Census sees increase in Aboriginal population
- EFN Staff | November 03, 2017
Statistics Canada recently released results from the 2016 Census of Population for First Nations people, Metis and Inuit.
Last year, there were 1,673,785 Aboriginal people in Canada which accounts for 4.9% of the total population – an increase from 3.8% in 2006.
The Aboriginal population has grown by 42.5% the past decade, which is more than four times the growth rate of the non-Aboriginal population over the same period, according to Stats Canada. The data was collected in urban areas and First Nations people living on reserve and Inuit in Nunangat.
Stats Canada stated the number of Aboriginal people will continue to grow quickly and predicts that in the next two decades, the Aboriginal population is likely to exceed 2.5 million persons according to population projections.

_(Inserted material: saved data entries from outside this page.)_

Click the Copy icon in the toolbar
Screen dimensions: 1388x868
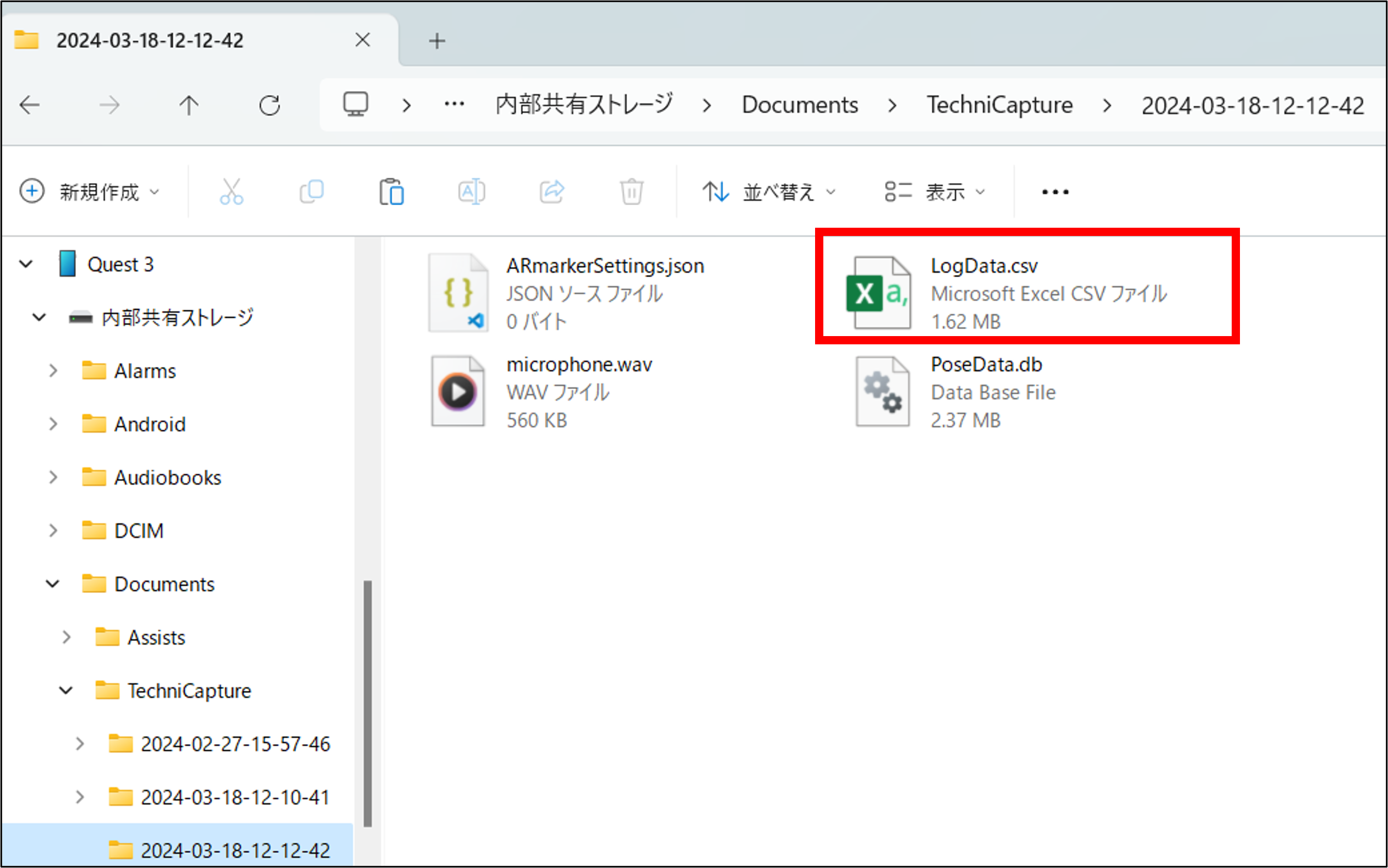(x=312, y=191)
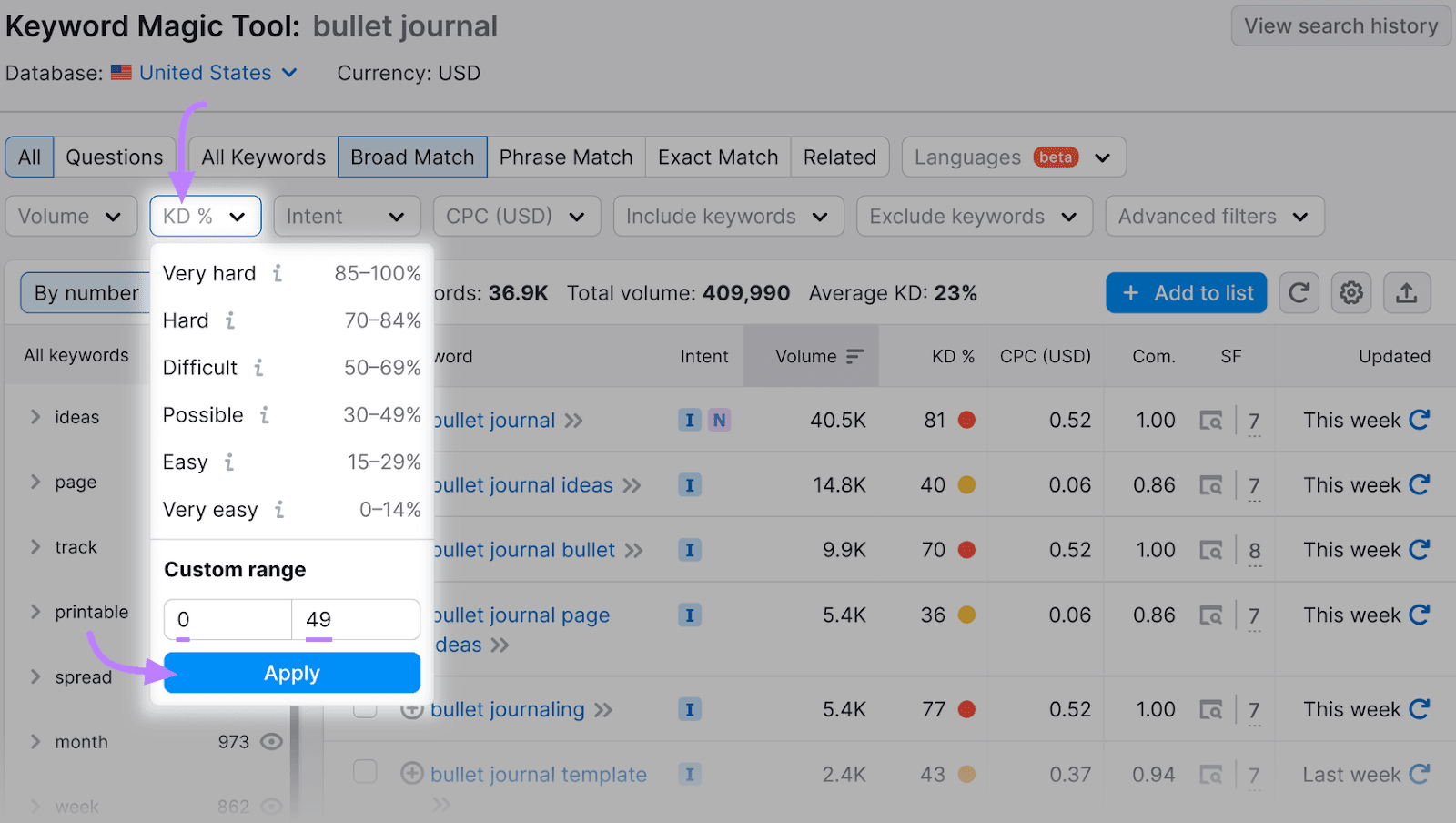Click the custom range "49" input field
1456x823 pixels.
355,619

“Two main factors have contributed to the growing Aboriginal population: the first is natural growth, which includes increased life expectancy and relatively high fertility rates,” stated in the Stats Canada website. “The second factor relates to changes in self-reported identification. Put simply, more people are newly identifying as Aboriginal on the census—a continuation of a trend over time.”
The Census data measured a 10-year span from 2006 to 2016. The statistics show a 39.3% increase for the First Nations population totalling 977,230 people. The largest increase was the Metis population of 51.2% with a total of 587,545 with Ontario being the province with the largest count. The Inuit population increased by 29.1% with a total of 65,025.
“There was growth for both on reserve (+12.8%) and off reserve (+49.1%) First Nations populations from 2006 to 2016,” according to the 2016 Census. “Over half of First Nations people live in the western provinces…with more than half of First Nations people living in British Columbia (17.7%), Alberta (14.0%), Manitoba (13.4%) and Saskatchewan (11.7%).”